[Available data — start]

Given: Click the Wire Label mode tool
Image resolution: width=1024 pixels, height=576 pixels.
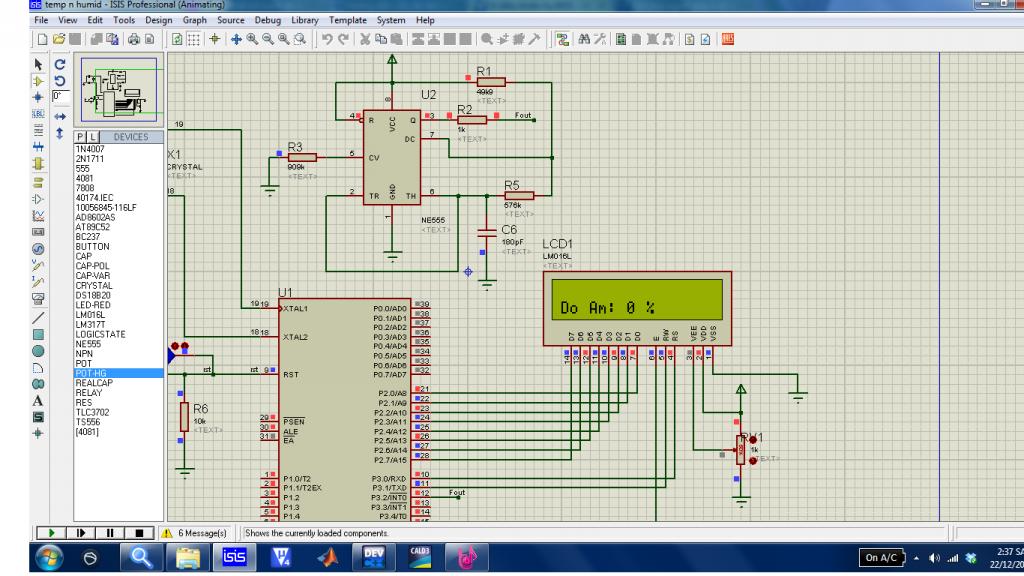Looking at the screenshot, I should pos(39,114).
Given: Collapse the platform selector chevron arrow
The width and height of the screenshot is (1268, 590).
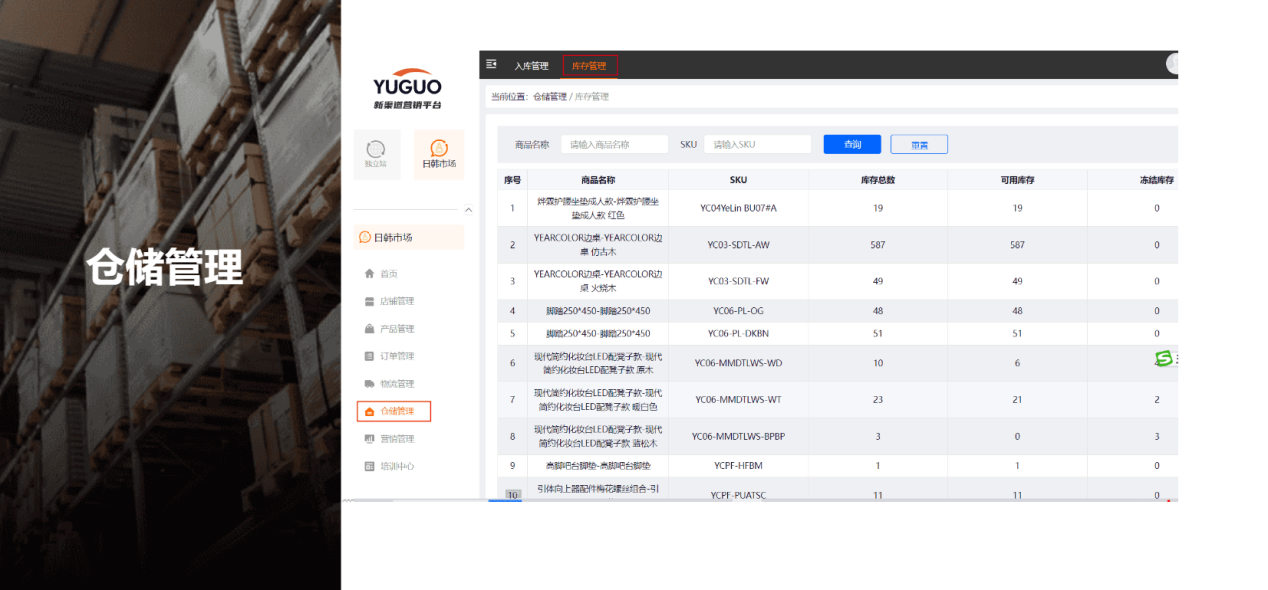Looking at the screenshot, I should (x=469, y=210).
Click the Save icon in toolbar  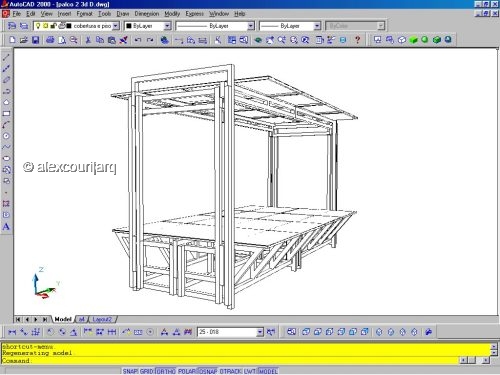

[Available data — finish]

• Problem description: What comes back should match the records exactly, minus any pictures.

• Expected answer:
Given: Click the Wire Label mode tool
Image resolution: width=1024 pixels, height=576 pixels.
Looking at the screenshot, I should pos(39,114).
Given: Collapse the platform selector chevron arrow
The width and height of the screenshot is (1268, 590).
Looking at the screenshot, I should (x=469, y=210).
Click the Save icon in toolbar  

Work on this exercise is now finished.